Après un enchaînement d'albums exceptionnels, ces deux nouveaux tomes marquent un peu le pas dans le run de Goscinny et Morris chez Dargaud. Comme un signe, la numérotation de ces épisodes par l'éditeur est invraisemblablement désordonnée puisqu'au dos on lit qu'il s'agirait des numéros 11 puis 15 !
Mais revenons au contenu. L'héritage de Ran-tan-plan montre dès sa couverture le retour des Dalton et du chien le plus stupide de l'Ouest, absents de la série depuis 2 ans et 3 albums (le précédent étant Ma Dalton, tome 38). Depuis que la série a changé d'éditeur, les frangins sont d'ailleurs plus discrets (un seul autre album les met en scène avant, Dalton City). Comme je n'ai jamais considéré qu'ils apportaient un plus au titre, même si on les associe pourtant systématiquement à Lucky Luke, ils ne me manquaient pas tellement.
Pourtant, cette aventure démarre bien avec un argument loufoque : Ran-tan-plan hérite d'une fortune considérable qui, s'il meurt à son tour, reviendra à Joe Dalton. La suite est évidente : Joe veut faire la peau au cabot qui voue pourtant une affection indéfectible au malfrat (et se méfie de Lucky Luke, qu'il sèmera à la première occasion). La réalité a souvent dépassé la fiction pourtant dans ce type d'histoires puisqu'on entend régulièrement parler d'excentriques qui lègue leurs biens à leur animal de compagnie.
Quand Goscinny s'emploie à démontrer toute l'absurdité de la situation, l'album est vraiment impayable. Mais le souci est que cela ne fonctionne que par intermittences car le scénario pâtit de chutes de rythme à cause de séquences s'intégrant mal à l'ensemble, fonctionnant comme des sketches un peu faciles. L'exemple le plus frappant se trouve lorsque Ran-tan-plan fausse compagnie à Lucky Luke et s'égare dans la nature voisine de Virginia City : sa bêtise, son absence totale de sens de l'orientation, son inaptitude à chasser, le fait qu'il confond les animaux est en soi marrant, mais le souci est que cela dure plusieurs pages pendant lesquelles l'intrigue principale est totalement oubliée. Goscinny s'est certainement fait plaisir avec ce passage mais j'estime qu'il nuit à l'efficacité du récit en s'écartant trop du sujet.
C'est dommage car, par ailleurs, des éléments originaux sont abordés, confirmant la tendance de la série à traiter frontalement certains aspects de l'Histoire américaine, comme l'exploitation des chinois et leur repli sur soi dans un quartier ethnique de la ville. Malheureusement, Goscinny ne fait qu'effleurer cela alors qu'il aurait pu en tirer une formidable source de gags, lui qui était si fort pour épingler les particularismes étrangers.
De même, on sent bien que les Dalton n'évoluent plus, figés dans leur emploi de bandits plus bêtes que méchants, et ce même si, pour une fois, Jack et William existent un peu plus et que Averell passe une partie de l'histoire séparé de ses frères. Mais sinon, ils sont comme les légionnaires dans Astérix : supposément menaçants pour Lucky Luke, ils n'existent plus que pour provoquer des gags et quiproquos.

**CONSIGNE DONNÉE A**
D'après la critique de l'album de Lucky Luke, à qui reviendra la fortune de Ran-tan-plan si celui-ci meurt ?

**DONNÉES EXTRAITES**
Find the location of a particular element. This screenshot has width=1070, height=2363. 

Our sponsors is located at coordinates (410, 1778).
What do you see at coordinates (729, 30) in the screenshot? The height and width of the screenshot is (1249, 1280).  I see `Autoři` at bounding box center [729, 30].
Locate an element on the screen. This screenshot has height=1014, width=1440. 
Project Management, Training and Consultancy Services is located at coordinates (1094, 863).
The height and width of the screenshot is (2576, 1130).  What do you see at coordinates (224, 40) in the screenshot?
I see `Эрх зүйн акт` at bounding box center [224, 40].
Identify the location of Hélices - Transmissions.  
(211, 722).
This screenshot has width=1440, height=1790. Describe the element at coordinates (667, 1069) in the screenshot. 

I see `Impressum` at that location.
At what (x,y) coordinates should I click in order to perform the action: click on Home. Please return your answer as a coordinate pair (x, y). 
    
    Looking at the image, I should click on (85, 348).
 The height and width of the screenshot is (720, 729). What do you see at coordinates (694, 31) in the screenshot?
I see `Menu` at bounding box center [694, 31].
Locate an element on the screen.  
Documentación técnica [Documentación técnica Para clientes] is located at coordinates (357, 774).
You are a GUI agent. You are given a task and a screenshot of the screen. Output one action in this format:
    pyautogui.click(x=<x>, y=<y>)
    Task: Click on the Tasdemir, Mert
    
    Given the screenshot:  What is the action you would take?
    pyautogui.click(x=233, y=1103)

**CONSIGNE DONNÉE B**
Recopiez la partie des enregistrements qui va de leur première ligne jusqu'à la ligne contenant « Project Management, Training » incluse, en renommant « screenshot » en « capture » partout. Ne modifiez rien d'autre.

**RÉPONSE ATTENDUE A**
Elle reviendra à Joe Dalton.

**RÉPONSE ATTENDUE B**
Find the location of a particular element. This capture has width=1070, height=2363. 

Our sponsors is located at coordinates (410, 1778).
What do you see at coordinates (729, 30) in the capture? The height and width of the capture is (1249, 1280).  I see `Autoři` at bounding box center [729, 30].
Locate an element on the screen. This capture has height=1014, width=1440. 
Project Management, Training and Consultancy Services is located at coordinates (1094, 863).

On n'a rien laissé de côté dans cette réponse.